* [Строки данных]
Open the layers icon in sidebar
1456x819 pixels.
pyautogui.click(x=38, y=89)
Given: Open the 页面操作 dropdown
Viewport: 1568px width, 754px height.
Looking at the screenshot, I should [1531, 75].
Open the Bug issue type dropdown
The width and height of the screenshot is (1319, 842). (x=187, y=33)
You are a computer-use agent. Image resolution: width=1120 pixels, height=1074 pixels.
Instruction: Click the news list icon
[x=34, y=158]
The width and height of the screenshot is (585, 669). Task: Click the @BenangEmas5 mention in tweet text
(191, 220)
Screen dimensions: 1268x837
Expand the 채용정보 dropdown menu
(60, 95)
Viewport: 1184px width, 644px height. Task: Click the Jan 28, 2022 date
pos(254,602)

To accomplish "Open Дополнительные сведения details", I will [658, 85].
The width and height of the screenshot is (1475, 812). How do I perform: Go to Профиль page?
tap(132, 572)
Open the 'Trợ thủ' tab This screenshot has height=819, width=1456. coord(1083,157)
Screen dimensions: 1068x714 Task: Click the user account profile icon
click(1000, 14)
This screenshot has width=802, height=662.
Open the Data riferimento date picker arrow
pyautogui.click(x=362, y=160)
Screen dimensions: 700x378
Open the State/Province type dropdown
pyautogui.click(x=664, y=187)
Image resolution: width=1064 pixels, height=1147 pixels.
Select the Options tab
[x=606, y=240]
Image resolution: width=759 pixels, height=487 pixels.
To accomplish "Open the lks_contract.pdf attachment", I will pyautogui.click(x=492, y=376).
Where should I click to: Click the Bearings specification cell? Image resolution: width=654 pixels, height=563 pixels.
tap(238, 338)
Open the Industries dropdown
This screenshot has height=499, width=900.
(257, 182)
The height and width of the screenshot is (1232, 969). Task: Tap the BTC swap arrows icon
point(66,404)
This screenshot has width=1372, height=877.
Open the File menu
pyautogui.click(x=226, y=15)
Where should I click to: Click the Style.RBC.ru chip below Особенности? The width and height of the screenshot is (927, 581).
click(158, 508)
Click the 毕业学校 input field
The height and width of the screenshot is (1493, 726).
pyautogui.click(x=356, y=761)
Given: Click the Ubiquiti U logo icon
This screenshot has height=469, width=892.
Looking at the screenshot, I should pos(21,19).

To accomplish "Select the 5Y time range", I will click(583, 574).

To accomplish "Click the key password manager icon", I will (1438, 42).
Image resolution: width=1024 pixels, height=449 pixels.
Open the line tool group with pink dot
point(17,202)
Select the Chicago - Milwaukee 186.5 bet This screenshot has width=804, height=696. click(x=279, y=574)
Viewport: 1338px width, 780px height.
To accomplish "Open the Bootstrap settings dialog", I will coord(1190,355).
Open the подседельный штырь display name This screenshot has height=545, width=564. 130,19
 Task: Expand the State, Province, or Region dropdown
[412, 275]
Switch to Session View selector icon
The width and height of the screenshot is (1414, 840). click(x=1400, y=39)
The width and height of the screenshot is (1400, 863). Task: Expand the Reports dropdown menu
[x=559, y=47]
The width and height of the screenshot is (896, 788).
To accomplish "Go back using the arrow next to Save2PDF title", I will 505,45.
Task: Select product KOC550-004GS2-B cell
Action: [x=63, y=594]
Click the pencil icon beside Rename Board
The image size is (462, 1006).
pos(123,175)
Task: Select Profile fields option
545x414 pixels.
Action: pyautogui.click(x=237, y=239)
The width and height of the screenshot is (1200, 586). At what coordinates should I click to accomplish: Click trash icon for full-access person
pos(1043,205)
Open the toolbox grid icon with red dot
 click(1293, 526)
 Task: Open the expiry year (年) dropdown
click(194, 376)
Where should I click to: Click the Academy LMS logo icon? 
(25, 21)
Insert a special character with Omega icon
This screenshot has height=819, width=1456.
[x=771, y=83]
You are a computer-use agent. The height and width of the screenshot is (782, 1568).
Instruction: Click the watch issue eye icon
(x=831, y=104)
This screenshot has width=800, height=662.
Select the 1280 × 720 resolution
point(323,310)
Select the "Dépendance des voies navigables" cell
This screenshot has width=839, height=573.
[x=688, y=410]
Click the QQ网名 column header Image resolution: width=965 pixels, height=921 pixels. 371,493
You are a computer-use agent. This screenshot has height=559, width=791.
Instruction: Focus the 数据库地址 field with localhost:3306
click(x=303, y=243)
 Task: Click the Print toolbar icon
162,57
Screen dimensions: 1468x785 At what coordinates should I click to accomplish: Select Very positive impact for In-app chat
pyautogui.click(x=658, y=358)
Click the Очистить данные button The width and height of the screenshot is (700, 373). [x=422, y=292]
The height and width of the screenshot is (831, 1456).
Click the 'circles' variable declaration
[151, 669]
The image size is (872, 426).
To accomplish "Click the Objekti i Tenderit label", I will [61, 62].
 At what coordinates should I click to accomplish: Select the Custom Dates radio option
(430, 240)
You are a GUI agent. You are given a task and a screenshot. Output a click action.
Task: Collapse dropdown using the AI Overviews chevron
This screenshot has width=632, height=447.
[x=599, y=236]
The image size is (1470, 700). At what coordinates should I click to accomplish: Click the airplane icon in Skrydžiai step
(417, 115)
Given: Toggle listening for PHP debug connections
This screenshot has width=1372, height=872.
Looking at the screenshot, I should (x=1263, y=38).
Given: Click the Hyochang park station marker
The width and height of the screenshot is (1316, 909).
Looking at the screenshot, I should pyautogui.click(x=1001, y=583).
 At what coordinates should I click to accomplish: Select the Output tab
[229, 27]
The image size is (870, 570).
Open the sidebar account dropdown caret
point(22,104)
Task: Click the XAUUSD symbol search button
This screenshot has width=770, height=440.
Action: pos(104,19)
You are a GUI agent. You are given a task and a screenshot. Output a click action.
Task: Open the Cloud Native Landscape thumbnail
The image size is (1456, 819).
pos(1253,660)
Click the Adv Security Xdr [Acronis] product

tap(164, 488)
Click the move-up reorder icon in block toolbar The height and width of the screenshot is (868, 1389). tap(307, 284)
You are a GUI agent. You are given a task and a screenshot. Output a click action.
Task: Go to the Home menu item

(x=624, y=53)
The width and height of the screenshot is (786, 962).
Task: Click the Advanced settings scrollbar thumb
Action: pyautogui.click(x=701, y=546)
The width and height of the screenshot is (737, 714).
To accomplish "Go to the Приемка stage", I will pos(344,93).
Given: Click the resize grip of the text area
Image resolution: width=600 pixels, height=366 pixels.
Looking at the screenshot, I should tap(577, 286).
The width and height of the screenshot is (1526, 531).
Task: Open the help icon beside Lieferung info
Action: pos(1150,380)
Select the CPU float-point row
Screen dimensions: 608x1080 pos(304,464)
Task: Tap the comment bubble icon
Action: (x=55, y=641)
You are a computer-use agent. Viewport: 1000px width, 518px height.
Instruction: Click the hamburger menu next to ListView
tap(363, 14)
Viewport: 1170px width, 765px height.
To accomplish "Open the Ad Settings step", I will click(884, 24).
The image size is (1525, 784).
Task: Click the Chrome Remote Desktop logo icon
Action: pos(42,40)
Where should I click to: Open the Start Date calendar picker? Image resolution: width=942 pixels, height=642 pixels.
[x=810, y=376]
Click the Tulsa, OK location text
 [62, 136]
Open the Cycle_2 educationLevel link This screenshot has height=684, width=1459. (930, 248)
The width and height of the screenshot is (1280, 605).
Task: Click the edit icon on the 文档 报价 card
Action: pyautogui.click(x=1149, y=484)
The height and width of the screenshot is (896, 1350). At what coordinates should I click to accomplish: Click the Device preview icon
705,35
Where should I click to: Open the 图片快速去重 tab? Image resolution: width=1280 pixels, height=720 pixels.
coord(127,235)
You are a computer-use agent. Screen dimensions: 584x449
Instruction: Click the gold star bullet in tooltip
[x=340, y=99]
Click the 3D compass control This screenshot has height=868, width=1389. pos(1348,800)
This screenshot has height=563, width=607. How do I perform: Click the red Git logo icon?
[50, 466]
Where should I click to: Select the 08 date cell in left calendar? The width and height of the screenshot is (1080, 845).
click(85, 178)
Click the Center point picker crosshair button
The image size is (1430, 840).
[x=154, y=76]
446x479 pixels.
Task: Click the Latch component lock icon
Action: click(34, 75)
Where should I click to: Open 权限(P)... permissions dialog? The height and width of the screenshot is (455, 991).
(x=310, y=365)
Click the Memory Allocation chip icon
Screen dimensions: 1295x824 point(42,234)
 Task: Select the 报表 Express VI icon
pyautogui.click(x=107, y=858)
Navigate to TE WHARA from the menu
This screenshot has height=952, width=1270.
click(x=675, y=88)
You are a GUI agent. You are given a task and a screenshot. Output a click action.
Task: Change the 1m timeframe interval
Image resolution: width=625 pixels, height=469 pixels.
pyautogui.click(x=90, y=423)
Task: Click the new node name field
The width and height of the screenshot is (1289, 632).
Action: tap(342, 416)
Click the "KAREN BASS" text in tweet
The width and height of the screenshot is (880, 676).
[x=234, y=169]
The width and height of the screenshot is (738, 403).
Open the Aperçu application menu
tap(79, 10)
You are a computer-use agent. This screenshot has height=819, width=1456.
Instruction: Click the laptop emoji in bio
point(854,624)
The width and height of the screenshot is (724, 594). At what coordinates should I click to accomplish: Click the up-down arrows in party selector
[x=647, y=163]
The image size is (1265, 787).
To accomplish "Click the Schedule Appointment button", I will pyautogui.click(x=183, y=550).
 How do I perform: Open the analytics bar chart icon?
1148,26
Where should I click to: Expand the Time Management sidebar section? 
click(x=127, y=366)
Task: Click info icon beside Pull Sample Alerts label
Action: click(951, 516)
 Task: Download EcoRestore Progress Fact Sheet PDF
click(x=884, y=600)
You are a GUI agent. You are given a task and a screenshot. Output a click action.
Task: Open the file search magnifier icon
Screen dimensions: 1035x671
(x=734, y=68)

* [ОПИСАНИЕ ЗАДАНИЯ] Перепечатайте без изменений строки данных, начиная со строки, в которой есть «has height=559, width=791.», и заканчивая строкой, в которой есть «Looking at the screenshot, I should (x=1263, y=38).», включая обе эти строки.

* [РЕЗУЛЬТАТ ВЫПОЛНЕНИЯ]
You are a computer-use agent. This screenshot has height=559, width=791.
Instruction: Focus the 数据库地址 field with localhost:3306
click(x=303, y=243)
 Task: Click the Print toolbar icon
162,57
Screen dimensions: 1468x785 At what coordinates should I click to accomplish: Select Very positive impact for In-app chat
pyautogui.click(x=658, y=358)
Click the Очистить данные button The width and height of the screenshot is (700, 373). [x=422, y=292]
The height and width of the screenshot is (831, 1456).
Click the 'circles' variable declaration
[151, 669]
The image size is (872, 426).
To accomplish "Click the Objekti i Tenderit label", I will [61, 62].
 At what coordinates should I click to accomplish: Select the Custom Dates radio option
(430, 240)
You are a GUI agent. You are given a task and a screenshot. Output a click action.
Task: Collapse dropdown using the AI Overviews chevron
This screenshot has width=632, height=447.
[x=599, y=236]
The image size is (1470, 700). At what coordinates should I click to accomplish: Click the airplane icon in Skrydžiai step
(417, 115)
Given: Toggle listening for PHP debug connections
This screenshot has width=1372, height=872.
Looking at the screenshot, I should (x=1263, y=38).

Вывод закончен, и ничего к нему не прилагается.